Following the Twombly/Iqbal standard, the Third Circuit applies a two-part analysis in reviewing a complaint under Rule 12(b)(6). First, a district court must accept all of the complaint's well-pleaded facts as true, but may disregard any legal conclusions. Fowler, 578 F.3d at 210. Second, a district court must determine whether the facts alleged in the complaint are sufficient to show that the plaintiff has a "plausible claim for relief." Id. A complaint must do more than allege the plaintiff's entitlement to relief. Id. However, this standard "'does not impose a probability requirement at the pleading stage,' but instead 'simply calls for enough facts to raise a reasonable expectation that discovery will reveal evidence of' the necessary element." Phillips v. Cnty. of Allegheny, 515 F.3d 224, 234 (3d Cir. 2008) (quoting Twombly, 127 U.S. at 1965); see also Covington v. Int'l Ass'n of Approved Basketball Officials, 710 F.3d 114, 118 (3d Cir. 2013) ("[A] claimant does not have to set out in detail the facts upon which he bases his claim . . . . The pleading standard is not akin to a probability requirement, . . . to survive a motion to dismiss, a complaint merely has to state a plausible claim for relief." (citations omitted)). Nonetheless, a court need not credit either "bald assertions" or "legal conclusions" in a complaint when deciding a motion to dismiss. In re Burlington Coat Factory Sec. Litig., 114 F.3d 1410, 1429-30 (3d Cir. 1997). The defendant bears the burden of showing that no claim has been presented. Hedges v. U.S., 404 F.3d 744, 750 (3d Cir. 2005) (citing Kehr Packages, Inc. v. Fidelcor, Inc., 926 F.2d 1406, 1409 (3d Cir. 1991)).

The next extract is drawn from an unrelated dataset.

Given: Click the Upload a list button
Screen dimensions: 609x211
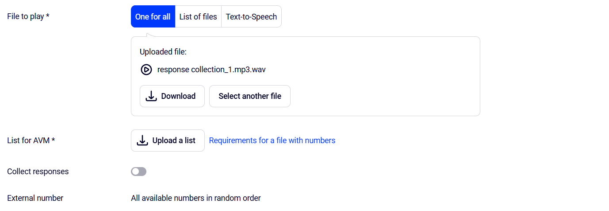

Finally, a court in reviewing a Rule 12(b)(6) motion must only consider the facts alleged in the pleadings, the documents attached thereto as exhibits, and matters of judicial notice. Southern Cross Overseas Agencies, Inc. v. Kwong Shipping Grp. Ltd., 181 F.3d 410, 426 (3d Cir. 1999). However, to the extent that the documents attached to the complaint contradict the factual allegations alleged in the complaint, the documents will control. Goldenberg v. Indel, Inc. 741 F. Supp. 2d 618, 624 (D.N.J. 2010) (citing ALA, Inc. v. CCAIR, Inc., 29 F.3d 855, 859 n.8 (3d Cir.1994)).

III. DISCUSSION

The purpose of the FDCPA is to "eliminate abusive debt collection practices by debt collectors, to insure that those debt collectors who refrain from using abusive debt collection practices are not competitively disadvantaged, and to promote consistent State action to protect consumers against debt collection abuses." 15 U.S.C. § 1692(e). The elements of a claim under the FDCPA are: (1) the plaintiff must be a "consumer"; (2) the defendant must be a "debt collector"; (3) the defendant's action must have been done in an attempt to collect a "debt"; and (4) "the defendant has violated a provision of the FDCPA in attempting to collect the debt." Douglass v. Convergent Outsourcing, 765 F.3d 299, 303 (3d Cir. 2014) (citing Piper v. Portnoff Law Assocs., Ltd., 396 F.3d 227, 232 (3d Cir. 2005)). Defendant does not dispute that the first three elements are properly plead, but argues that Plaintiffs have not properly alleged the violation of a provision of the FDCPA.

Plaintiffs aver that Defendant violated 15 U.S.C. § 1692f(8) by displaying their account numbers on the section of the debt collection letter viewable through the glassine window of an envelope. Section 1692f states that "[a] debt collector may not use unfair or unconscionable means to collect or attempt to collect any debt," and provides a non-exhaustive list of conduct which is a violation of the section; according to subsection (8), it is a violation if a debt collector "Us[es] any language or symbol, other than the debt collector's address, on any envelope when communicating with a consumer by use of the mails or by telegram . . . ." According to Plaintiffs, the display of an account number not only violates this statute on its face, but has also been found to be a violation of the statute by the Third Circuit.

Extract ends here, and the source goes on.